Zitzelsberger: Nein, das ist keine Möglichkeit, eine Antwort zu geben, sondern wir brauchen zwei Dinge: Wir brauchen eine Klarheit, was denn nun die zukünftige Sicherheitspolitik der Bundeswehr und der NATO-Verbündeten braucht, wie denn die Beschaffung aussieht und wie denn sozusagen hier die Rolle der deutschen Sicherheits- und Wehrtechnikindustrie aussieht, das ist die eine Seite. Auf der anderen Seite brauchen wir einen klaren Dialog mit den Unternehmen, mit der Bundesregierung, wo es darum geht, welche Alternativen gibt es denn. Nämlich einfach zu sagen, es wird weniger Wehrtechnik benötigt und deshalb schließen wir ein paar Unternehmen und wir schicken die Beschäftigten nach Hause, das kann natürlich auch kein Prinzip sein, das wir als Gewerkschaft akzeptieren.

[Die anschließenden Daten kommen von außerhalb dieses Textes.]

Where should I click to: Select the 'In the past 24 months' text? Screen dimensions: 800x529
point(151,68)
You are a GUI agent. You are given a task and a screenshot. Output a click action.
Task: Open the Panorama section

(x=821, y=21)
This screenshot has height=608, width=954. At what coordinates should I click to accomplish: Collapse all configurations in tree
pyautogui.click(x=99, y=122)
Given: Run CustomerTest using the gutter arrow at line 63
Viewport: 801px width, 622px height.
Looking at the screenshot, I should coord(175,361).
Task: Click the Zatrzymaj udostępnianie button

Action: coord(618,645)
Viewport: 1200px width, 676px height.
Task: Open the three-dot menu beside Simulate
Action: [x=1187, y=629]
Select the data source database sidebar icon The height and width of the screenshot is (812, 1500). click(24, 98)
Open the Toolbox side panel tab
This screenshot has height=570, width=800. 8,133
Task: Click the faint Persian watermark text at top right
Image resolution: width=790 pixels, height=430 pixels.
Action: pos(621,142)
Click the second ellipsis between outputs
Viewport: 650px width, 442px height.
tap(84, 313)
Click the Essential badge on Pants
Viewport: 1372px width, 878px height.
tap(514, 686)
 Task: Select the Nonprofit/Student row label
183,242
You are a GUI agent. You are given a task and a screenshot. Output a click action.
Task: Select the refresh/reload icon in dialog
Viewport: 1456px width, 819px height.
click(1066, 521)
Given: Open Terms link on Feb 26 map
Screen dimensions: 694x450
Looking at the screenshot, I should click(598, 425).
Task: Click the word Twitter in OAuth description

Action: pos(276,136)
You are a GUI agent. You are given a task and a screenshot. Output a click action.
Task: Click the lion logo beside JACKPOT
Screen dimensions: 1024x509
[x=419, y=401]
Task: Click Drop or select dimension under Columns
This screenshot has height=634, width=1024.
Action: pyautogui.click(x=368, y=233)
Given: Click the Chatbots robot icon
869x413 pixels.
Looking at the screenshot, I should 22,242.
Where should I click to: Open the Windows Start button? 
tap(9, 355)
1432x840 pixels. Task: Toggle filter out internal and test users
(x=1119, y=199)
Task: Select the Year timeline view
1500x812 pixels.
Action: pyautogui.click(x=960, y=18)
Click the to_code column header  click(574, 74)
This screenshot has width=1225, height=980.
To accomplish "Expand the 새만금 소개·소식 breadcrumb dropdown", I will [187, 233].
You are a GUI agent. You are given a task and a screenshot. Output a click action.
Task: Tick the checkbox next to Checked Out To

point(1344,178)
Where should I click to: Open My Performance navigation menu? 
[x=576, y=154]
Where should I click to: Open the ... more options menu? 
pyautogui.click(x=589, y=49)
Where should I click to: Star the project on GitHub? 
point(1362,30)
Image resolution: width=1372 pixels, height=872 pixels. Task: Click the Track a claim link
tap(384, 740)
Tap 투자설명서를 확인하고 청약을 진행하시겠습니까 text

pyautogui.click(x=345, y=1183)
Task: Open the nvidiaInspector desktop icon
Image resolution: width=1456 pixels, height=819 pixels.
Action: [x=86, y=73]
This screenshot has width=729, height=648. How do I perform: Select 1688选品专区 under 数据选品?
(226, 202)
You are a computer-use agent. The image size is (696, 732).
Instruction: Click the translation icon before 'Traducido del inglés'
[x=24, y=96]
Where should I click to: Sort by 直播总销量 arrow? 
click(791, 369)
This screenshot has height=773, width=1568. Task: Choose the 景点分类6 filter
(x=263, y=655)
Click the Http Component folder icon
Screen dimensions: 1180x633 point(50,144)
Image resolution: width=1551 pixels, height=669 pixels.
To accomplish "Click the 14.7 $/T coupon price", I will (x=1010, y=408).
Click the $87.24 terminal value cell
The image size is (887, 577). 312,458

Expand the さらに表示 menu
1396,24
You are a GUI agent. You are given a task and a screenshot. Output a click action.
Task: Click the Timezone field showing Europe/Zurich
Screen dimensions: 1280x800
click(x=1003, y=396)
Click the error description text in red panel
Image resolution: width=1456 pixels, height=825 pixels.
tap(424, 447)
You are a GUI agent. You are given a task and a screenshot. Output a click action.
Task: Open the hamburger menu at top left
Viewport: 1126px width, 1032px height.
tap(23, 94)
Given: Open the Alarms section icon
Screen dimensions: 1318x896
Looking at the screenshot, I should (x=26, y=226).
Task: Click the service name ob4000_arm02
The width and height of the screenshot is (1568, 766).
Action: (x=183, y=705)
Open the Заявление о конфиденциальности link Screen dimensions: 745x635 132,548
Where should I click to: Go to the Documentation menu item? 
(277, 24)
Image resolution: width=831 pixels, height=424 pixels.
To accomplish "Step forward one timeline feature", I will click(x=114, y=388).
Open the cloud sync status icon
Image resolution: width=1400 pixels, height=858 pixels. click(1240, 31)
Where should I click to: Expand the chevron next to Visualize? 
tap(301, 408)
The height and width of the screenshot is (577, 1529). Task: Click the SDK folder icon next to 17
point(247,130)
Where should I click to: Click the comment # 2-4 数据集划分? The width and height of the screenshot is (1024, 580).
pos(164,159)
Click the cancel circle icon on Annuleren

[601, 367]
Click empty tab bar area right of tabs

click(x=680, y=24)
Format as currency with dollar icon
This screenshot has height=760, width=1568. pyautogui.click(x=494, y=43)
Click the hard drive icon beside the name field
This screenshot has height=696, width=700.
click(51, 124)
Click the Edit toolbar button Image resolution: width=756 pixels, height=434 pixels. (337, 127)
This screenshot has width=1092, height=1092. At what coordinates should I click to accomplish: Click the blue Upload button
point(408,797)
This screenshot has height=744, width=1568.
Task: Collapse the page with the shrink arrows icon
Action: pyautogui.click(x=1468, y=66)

Sondern wir wollen eine Wiederbelebung der Konversionsdebatte, wir wollen Diversifikationsstrategien der entsprechenden Unternehmen und Branchen und damit sicherstellen, dass wir auf der einen Seite Beschäftigung entlang der Wertschöpfungskette sichern, aber dass man natürlich auch wichtige Grundlagenforschung und wichtige Forschungsvorhaben in diesen Bereichen auch nach vorne bringt, die eben nicht nur militärisch, sondern die auch zivil genutzt werden können.
Kapern: Können Sie uns mal eine Vorstellung darüber vermitteln, wie das aussehen könnte? Es ist schlecht vorstellbar, dass bei Heckler & Koch künftig Kühlschränke oder Fahrräder gebaut werden!
Zitzelsberger: Ja, das ist natürlich auch das schwierigste Beispiel. Aber Heckler & Koch baut Waffen, Hochpräzisionsteile mit sehr, sehr anspruchsvollen Fertigungsverfahren, mit Stählen, die entsprechend in ganz besondere Güter bearbeitet werden. Und das sind natürlich Fertigungsverfahren, die eben nicht nur militärisch genutzt werden können, sondern beispielsweise auch im Präzisionsmaschinenbau. Allerdings braucht es dafür auch eine Bereitschaft der Unternehmen, solche Dinge auch mit zu betreiben und nicht zu sagen, wenn mal eine Konversion entsprechend gelungen ist, dann veräußern wir das ganze Thema, weil es nicht zu unserem Kerngeschäft gehört. Und deshalb brauchen wir im Kern auch eine politische Begleitmusik zu solchen Themen, damit klar ist, dass sozusagen die Unternehmen eine Neuorientierung auch bekommen, die eben nicht allein auf militärisches Gerät abzielt.
"Wir brauchen Alternativen"
Kapern: Vermissen Sie die Bereitschaft, klingt das da durch? Vermissen Sie die Bereitschaft des Managements von Rüstungsschmieden, sich um andere Produkte zu kümmern?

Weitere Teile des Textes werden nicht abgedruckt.